Treibende Kraft im Kesseltreiben gegen El Salvador war laut der Times, die sich für ihre Darstellung auf mehrere anonyme „top administration officials“ stützt, Sicherheitsberater John Bolton. Er habe den salvadorianischen Präsidenten Sánchez Cerén in einem Telefonanruf vor einer Aberkennung Taiwans gewarnt. „In einem scharfen Statement“, so die Times, „hat das Weisse Haus gesagt, der Entscheid von Herrn Sánchez beeinträchtigt die wirtschaftliche Gesundheit und Sicherheit der ganzen Americas-Region‘. Die Beeienflussbarkeit der salvadorianischen Regierung durch Chinas offensichtliche Einmischung in die Innenpolitik eines Lander der westlichen Hemisphäre stellt für die USA eine grosse Sorge dar und wird zu einer Neuevaluierung unserer Beziehung mit El Salvador führen.“  
Zwar waren auch die Botschafter in Panama und der Dominikanischen Republik nach Washington beordert worden, doch um Strafmassnahmen ging es laut der Times nur im Fall von El Salvador.
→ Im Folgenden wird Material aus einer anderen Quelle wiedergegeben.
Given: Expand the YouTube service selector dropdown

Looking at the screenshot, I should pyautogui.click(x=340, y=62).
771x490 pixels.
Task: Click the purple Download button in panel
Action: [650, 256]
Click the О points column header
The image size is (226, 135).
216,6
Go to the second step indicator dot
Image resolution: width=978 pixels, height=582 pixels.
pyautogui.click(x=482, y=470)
Laut dem Blatt gewann im September Personal des State Departments die administrationsinterne Auseinandersetzung um die Verhängung von Sanktionen gegen El Salvador mit dem erwähnten Argument der  Bekämpfung der MigtrantInnen und der generellen US-„Sicherheitspolitik“ in Zentralamerika. So soll eine schon Frage gestellte US-zentralamerikanische Sicherheitskonferenz mutmasslich unter Leitung von US-Vizepräsident Mike Spence Mitte Oktober stattfinden.
Die US-Botschaft in El Salvador veröffentlichte ein Schreiben vom 20. September zum Ergebnis der Erörterungen in Washington  zum Thema der Aberkennung Taiwans durch die drei Staaten. „Es warnt“,  so die Times, „die Länder der Region vor Bemühungen um ‚wirtschaftliche Abkommen und Beziehungen mit unvertrauten Partnern ohne verlässlichen, positiven Leistungsausweis.‘“ Tatsächlich ist von Honduras und Guatemala, die nach der salvadorianischen Entscheidung in krudem Ton vor einem ähnlichen Schritt gewarnt wurden, ist in dieser Sache nichts mehr zu vernehmen.
Bolton und Konsorten mögen ruder vorgehen als frühere US-Administrationen. Doch seit Jahren warnt etwa das Südkommando der US-Streitkräfte vor chinesischem Imperialismus in Lateinamerika, auch die Administration Obama pflegte aggressive Massnahmen etwa gegen Venezuela mit dem Hinweis auf chinesische Subversion mitzubegründen. Schliesslich ist China seit 2015, wie die Times festhält, der wichtigste Handelspartner des Südkontinents. No fun for Uncle Sam.